Ansgar Stein: mmh… non molti. Io sono convinto di suonare con il cuore, in ogni caso rispondo loro che non sono solo un suonatore di didjeridoo ma anche un intrattenitore. Mi rendo conto che questo modo di suonare potrebbe sembrare un po’ superficiale, ma lo faccio con passione e mi piace vedere nei concerti centinaia di persone che si divertono!
Andrea Ferroni: Quale progetto della tua carriera ti ha appagato maggiormente?
Ansgar Stein: Beh, direi che sarebbe troppo difficile risponderti. Non ne ho uno preferito, ognuno mi ha dato soddisfazioni e mi ha fatto acquisire capacità diverse nel mio lavoro.
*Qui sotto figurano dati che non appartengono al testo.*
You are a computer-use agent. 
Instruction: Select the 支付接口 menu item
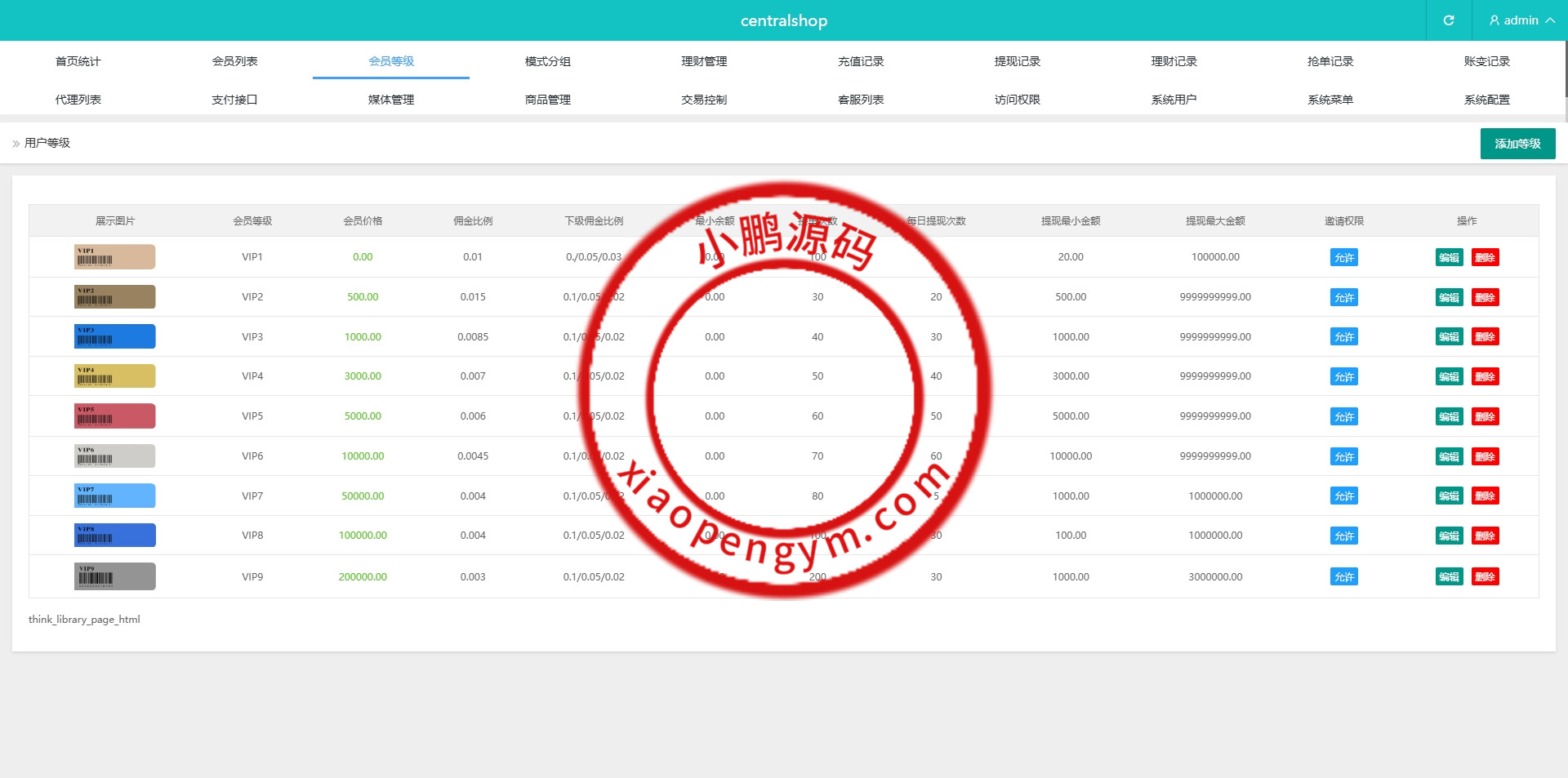pos(234,100)

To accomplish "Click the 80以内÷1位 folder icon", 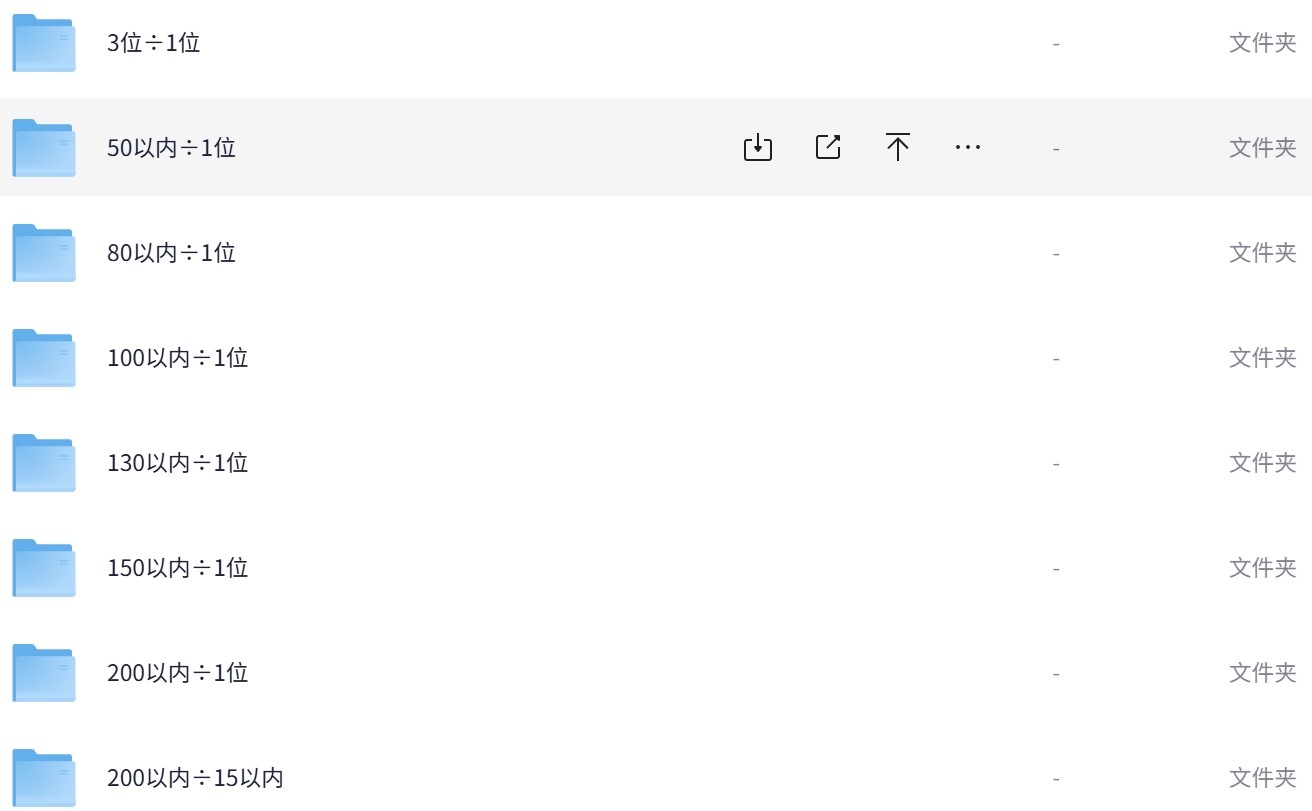I will point(44,253).
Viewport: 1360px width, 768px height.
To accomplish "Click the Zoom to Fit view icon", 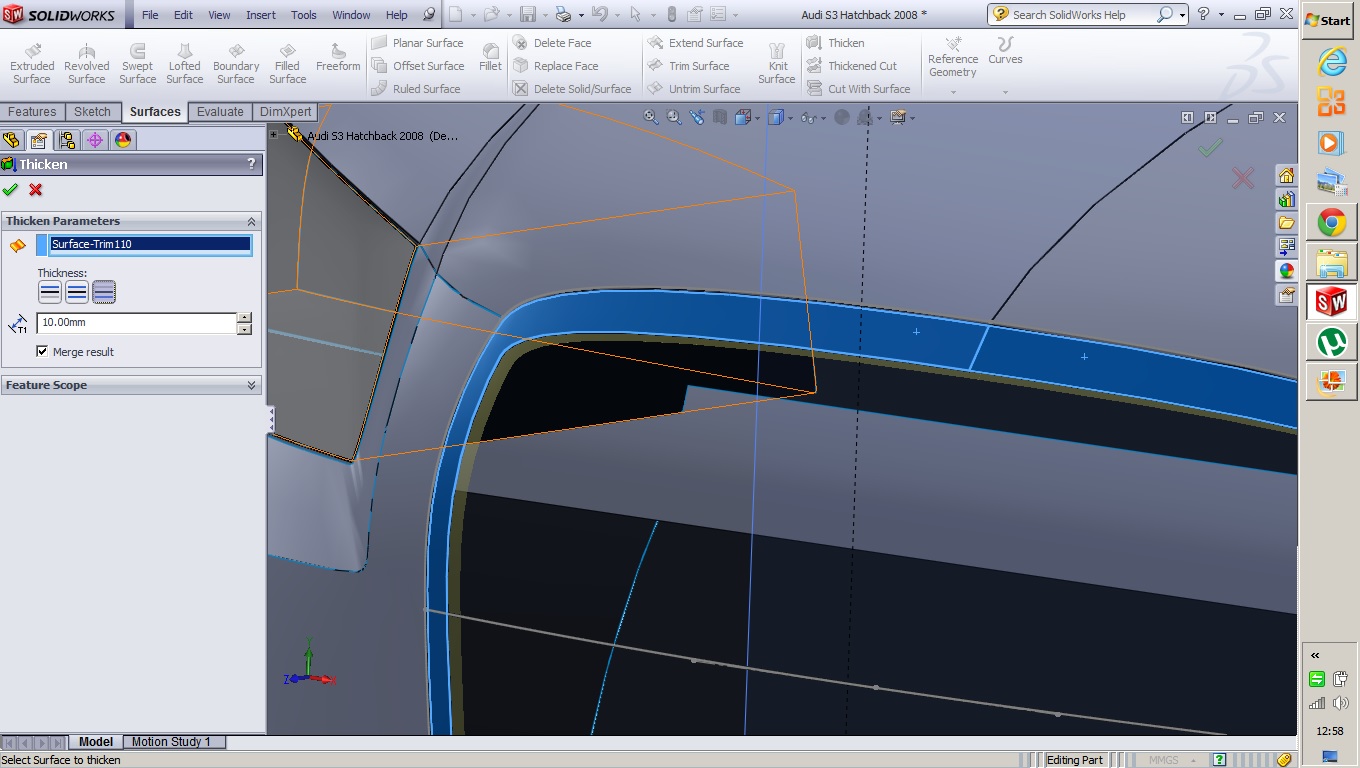I will 650,117.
Con Yomano potevo suonare su musica Trance e Techno con la possibilità di suonare liberamente rispettando solo il tempo, suonavo piacevolmente a ruota libera provando ogni volta cose nuove; invece con Joss per relazionarmi con altri musicisti e improvvisare.
Il teatro, dove lavoro da sette anni ormai, mi ha aiutato anche per la preparazione dei miei spettacoli. Infine con la band per capire come poter integrare il didjeridoo e rivedere il ruolo dei vari strumenti musicali con cui interagivo.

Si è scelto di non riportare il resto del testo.